As I am sure you’ve read across the blogosphere, a lot of people who are working their way out of debt or have worked their way out of debt have chosen to not use credit cards at all. Some still use debit cards, others have gone to a cash-only plan (though I assume there are still checks written for bills – I can’t imagine mailing an envelope of cash to the cable company).
Is it possible, however, to do exactly the opposite and use a no-cash plan? A plastic only plan (meaning no checks)? I’m sure there are people out there doing it without realizing it. And it seems that every movie and book about the future seems to think that we will be a cashless society at some point.
When I first sat down to write this post, I thought that a no-cash, plastic only plan would be difficult, but the more I think about it, the more I think it’s doable.
Personally, I could do it, but it wouldn’t be worth it. First off, while I can pay my rent electronically, there’s an additional charge. I also believe there is a fee associated with doing bill pay direct from the bank to my particular apartment complex. Until that fee is waived, I will be writing a rent check.

REQUIREMENTS:
Continue the blog post about paying with plastic only, starting after its last sentence.

RECORD SET:
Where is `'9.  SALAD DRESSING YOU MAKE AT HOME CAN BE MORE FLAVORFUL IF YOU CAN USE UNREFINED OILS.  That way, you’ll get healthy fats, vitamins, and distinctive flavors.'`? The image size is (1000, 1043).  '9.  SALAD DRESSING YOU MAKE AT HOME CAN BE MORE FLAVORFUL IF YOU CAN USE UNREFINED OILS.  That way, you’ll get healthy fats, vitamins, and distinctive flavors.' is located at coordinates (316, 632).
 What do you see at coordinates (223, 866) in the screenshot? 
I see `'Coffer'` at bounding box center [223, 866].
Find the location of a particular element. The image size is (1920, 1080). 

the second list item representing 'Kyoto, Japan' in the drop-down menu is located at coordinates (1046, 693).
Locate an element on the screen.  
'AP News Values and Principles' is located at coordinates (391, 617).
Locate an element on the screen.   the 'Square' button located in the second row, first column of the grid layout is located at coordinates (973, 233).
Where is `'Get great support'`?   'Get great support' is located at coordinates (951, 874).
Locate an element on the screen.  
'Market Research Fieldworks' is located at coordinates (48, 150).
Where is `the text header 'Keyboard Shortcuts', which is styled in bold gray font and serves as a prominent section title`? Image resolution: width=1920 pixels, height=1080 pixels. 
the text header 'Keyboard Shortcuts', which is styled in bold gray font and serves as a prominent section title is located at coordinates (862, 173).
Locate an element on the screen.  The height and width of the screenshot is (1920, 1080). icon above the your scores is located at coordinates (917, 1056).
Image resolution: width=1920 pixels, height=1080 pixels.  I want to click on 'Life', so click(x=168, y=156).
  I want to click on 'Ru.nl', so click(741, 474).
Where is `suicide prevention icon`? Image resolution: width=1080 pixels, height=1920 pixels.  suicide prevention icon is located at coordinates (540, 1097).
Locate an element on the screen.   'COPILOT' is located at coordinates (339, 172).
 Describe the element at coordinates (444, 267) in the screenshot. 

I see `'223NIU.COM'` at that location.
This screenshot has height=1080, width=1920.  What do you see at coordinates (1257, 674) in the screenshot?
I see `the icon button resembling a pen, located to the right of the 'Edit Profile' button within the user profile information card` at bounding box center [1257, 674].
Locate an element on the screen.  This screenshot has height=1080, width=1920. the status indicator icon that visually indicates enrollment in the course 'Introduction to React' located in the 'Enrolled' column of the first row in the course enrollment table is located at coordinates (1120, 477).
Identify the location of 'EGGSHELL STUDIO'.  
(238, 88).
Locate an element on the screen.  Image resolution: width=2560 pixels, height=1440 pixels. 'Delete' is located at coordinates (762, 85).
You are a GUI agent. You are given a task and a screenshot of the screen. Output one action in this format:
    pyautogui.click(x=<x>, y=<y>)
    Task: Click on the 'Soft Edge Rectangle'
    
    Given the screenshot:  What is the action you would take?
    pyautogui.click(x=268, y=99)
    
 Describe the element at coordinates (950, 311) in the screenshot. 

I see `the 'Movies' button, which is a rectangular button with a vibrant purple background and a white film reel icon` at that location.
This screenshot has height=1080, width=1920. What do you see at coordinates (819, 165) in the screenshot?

EXERCISE OUTPUT:
I don’t use much cash, though I don’t like to be without it. I try to always have $20 in my wallet, just in case. In case of what, I’m not sure. What do I spend my cash on? I’ll use it if I’m making a very small purchase where it seems ridiculous to pull out the credit card, but mostly it goes to the Farmer’s Market or for splitting bills when I go out for drinks with coworkers.
Without cash, I could still go out for drinks and split the bill, it would just be more complicated. I would likely end up with the cash from everyone else and then have to deposit it. The Farmer’s Market is a different story. While a few of the vendors do take credit cards, that’s mostly those selling higher priced things. The vendors I buy from, the ones selling fresh fruits and vegetables, don’t take anything but cash. Do I need to shop at the Farmer’s Market? No. But it’s something I like.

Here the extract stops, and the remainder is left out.